Source: Company accounts. Financial year to March.
“The Ofgem price cap and lower energy prices have given consumers scope to switch around to grab lower, introductory tariffs, and that has increased customer churn at Telecom Plus and perhaps kept growth in the number of services provided below growth in new customers. However, any period of price stability (or even increases in oil prices and the cap) could yet enable Telecom Plus to make the most of the competitive advantage provided by its longstanding, long-term energy supply deal with E.ON (npower, back in the day), whereby the German utility carries the risk of buying and sourcing energy.
Source: Company accounts. Financial year to March.
“Sales are done by Partners and word of mouth, with nothing spent on advertising, so a 5% increase in Partner numbers to nearly 72,000 also provides a good base for future growth.
“Mr Burnett and the board expect 15% total customer growth in the year to March 2026, including the final 75,000 of those customers who are coming in from TalkTalk as part of a cross-selling agreement, and underlying growth to exceed 10% once more.
“That helps to set the scene for another year of increased profits. Earnings growth lagged customer growth in the past year, due to the dynamics of the energy market, where the lower price cap may have limited revenue per customer, and that increase in churn, but still reached 8% on management’s preferred metric of underlying pre-tax income. A further increase of 7% is the board’s current expectation for the year to March 2026.

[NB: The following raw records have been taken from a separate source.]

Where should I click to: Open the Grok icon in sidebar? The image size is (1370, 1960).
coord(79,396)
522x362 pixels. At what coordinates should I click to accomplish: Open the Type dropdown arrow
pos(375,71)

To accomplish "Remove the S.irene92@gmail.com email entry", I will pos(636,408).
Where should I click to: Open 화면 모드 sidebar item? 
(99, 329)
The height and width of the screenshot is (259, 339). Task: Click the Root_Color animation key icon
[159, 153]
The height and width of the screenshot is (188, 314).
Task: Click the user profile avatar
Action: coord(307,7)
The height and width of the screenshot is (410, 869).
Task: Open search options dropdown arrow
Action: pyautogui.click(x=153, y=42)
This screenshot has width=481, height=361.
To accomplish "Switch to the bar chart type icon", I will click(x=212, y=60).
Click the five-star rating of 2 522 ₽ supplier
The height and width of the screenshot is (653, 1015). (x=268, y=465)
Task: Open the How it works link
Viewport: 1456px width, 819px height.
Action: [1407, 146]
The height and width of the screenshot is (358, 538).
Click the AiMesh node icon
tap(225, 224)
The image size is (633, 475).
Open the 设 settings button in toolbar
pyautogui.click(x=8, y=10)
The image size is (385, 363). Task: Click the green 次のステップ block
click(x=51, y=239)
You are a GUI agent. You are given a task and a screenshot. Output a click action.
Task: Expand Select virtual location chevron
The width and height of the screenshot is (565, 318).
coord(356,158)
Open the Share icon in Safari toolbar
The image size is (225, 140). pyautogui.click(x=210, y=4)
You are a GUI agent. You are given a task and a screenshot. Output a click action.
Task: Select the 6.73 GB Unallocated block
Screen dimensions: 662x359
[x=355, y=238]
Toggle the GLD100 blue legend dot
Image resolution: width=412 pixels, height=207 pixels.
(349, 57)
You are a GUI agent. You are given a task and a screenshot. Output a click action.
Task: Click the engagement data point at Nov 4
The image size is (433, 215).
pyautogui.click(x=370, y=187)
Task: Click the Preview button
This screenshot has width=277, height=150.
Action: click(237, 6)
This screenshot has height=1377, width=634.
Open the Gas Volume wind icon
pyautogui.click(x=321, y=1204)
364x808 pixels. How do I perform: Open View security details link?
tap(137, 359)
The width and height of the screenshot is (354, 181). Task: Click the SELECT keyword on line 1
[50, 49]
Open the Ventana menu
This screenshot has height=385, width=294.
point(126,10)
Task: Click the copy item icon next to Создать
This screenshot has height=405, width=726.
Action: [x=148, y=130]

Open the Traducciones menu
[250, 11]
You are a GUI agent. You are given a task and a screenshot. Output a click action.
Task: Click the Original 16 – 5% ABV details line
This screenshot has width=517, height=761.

Source: Company accounts, Marketscreener, analysts’ consensus forecasts. Financial year to March.
“That in turn should help to underpin a fourth consecutive increase in the dividend in the coming year.
Source: Company accounts, Marketscreener, analysts’ consensus forecasts. Financial year to March.
“Consensus analysts’ forecasts for a dividend north of 100p per share for the year to March 2026 put the stock on a forward dividend yield of 5%, which may be enough to keep income-seekers interested.
“Value-hunters may be less enthused by the forward price-to-earnings multiple of around 17 times, as this represents a premium of around a fifth relative to the wider UK equity market, which currently trades on around 14 times. In this respect, Telecom Plus’ virtues feel well-known, although if earnings continue to increase in line with their current trajectory, then the stock has the potential to grow into that multiple over time and reward patient, long-term investors.”